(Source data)
+--
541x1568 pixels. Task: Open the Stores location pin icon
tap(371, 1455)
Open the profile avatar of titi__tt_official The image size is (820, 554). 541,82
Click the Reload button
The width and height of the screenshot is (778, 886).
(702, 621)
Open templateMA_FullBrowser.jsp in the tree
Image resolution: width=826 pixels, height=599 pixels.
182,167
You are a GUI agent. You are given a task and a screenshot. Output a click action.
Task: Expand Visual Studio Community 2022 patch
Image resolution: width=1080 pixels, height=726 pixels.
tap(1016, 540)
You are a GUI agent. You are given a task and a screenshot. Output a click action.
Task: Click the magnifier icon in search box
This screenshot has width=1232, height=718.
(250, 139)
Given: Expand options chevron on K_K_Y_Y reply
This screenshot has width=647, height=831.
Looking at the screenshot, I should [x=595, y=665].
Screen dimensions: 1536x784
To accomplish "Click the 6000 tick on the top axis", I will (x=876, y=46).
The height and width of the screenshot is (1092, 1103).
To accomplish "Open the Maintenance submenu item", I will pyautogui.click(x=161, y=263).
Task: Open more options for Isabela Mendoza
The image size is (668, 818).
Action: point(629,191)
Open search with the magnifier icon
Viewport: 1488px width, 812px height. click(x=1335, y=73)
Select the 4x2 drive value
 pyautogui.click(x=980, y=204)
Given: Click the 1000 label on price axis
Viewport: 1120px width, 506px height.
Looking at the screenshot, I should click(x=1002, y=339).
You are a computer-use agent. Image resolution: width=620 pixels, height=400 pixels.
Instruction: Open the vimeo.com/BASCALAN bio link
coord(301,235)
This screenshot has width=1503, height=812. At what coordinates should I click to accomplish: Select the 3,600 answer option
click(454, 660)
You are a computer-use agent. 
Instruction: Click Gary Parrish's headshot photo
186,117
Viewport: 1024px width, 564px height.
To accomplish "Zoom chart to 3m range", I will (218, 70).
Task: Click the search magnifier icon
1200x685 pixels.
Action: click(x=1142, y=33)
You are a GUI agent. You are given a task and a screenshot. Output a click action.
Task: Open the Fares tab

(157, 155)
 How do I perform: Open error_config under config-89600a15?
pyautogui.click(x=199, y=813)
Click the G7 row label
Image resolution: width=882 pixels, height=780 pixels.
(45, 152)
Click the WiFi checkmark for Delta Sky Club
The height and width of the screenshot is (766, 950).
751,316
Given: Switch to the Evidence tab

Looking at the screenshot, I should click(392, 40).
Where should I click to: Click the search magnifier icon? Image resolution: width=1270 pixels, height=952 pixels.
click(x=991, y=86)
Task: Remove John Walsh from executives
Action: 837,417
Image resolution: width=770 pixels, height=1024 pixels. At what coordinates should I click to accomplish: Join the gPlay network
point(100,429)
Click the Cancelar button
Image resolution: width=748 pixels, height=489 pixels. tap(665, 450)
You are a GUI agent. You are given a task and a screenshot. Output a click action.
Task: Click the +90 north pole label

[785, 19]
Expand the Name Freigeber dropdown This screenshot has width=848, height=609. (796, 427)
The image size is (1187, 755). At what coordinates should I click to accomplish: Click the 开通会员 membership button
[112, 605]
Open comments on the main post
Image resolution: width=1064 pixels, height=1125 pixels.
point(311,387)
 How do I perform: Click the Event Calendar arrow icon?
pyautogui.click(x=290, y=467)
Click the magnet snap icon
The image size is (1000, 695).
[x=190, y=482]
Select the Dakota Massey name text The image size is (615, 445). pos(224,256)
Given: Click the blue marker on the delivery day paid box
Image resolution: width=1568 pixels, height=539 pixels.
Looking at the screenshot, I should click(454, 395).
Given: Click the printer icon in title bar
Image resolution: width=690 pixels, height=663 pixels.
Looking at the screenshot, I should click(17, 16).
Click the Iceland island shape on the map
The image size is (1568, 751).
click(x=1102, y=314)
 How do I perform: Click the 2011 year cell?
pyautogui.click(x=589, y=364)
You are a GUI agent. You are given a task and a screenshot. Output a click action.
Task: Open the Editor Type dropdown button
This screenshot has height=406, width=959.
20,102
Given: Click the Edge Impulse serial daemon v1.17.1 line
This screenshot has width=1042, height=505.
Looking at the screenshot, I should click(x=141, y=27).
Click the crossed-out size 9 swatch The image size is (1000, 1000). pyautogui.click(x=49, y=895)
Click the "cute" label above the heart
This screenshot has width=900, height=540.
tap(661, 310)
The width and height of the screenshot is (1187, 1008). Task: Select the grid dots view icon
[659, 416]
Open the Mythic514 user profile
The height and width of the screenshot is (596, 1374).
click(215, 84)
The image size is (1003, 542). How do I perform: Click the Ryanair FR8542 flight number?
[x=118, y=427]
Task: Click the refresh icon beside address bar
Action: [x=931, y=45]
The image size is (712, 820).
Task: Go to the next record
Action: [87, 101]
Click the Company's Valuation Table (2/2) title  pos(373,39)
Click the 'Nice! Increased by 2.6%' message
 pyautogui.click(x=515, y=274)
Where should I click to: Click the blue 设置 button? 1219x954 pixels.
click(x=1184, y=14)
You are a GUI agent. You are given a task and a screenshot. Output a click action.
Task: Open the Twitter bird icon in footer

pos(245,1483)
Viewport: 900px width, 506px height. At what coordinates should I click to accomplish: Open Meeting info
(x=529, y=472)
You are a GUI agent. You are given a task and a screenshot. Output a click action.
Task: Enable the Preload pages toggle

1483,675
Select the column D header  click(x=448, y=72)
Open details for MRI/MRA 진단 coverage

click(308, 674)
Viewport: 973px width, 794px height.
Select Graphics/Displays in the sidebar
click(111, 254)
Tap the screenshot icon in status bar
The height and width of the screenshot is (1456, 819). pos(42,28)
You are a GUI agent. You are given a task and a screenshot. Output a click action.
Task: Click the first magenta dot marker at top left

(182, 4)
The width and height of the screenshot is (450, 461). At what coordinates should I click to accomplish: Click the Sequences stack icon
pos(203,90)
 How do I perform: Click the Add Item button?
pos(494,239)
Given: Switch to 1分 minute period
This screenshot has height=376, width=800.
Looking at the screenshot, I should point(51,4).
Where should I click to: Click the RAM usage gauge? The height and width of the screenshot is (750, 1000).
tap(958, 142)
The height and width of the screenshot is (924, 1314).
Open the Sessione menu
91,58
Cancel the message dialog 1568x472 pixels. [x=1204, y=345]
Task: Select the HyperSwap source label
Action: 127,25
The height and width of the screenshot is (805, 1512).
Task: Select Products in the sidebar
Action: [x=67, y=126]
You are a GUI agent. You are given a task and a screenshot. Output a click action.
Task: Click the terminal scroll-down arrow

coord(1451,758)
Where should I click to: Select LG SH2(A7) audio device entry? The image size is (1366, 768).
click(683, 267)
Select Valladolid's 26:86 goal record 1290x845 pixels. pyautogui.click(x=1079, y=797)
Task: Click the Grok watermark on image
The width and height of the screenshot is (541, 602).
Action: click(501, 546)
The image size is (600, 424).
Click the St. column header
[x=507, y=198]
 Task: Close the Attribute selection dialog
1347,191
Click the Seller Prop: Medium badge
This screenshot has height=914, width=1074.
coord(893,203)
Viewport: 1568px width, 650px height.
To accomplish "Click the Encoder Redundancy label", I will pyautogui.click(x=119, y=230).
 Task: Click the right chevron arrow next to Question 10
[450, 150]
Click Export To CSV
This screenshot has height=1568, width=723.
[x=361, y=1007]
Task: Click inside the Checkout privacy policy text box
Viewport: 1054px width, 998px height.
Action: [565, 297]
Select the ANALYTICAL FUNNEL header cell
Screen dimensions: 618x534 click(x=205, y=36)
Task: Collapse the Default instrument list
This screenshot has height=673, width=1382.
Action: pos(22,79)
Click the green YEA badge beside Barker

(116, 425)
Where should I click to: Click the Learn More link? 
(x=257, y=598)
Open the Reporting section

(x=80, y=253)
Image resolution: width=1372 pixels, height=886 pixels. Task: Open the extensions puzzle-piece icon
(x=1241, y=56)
+--
[What to do]: Write out the lines of the records exactly, starting at the one holding "Viewport: 1054px width, 998px height." and ending with the last line, and include no others.

[Task answer]:
Viewport: 1054px width, 998px height.
Action: [565, 297]
Select the ANALYTICAL FUNNEL header cell
Screen dimensions: 618x534 click(x=205, y=36)
Task: Collapse the Default instrument list
This screenshot has height=673, width=1382.
Action: pos(22,79)
Click the green YEA badge beside Barker

(116, 425)
Where should I click to: Click the Learn More link? 
(x=257, y=598)
Open the Reporting section

(x=80, y=253)
Image resolution: width=1372 pixels, height=886 pixels. Task: Open the extensions puzzle-piece icon
(x=1241, y=56)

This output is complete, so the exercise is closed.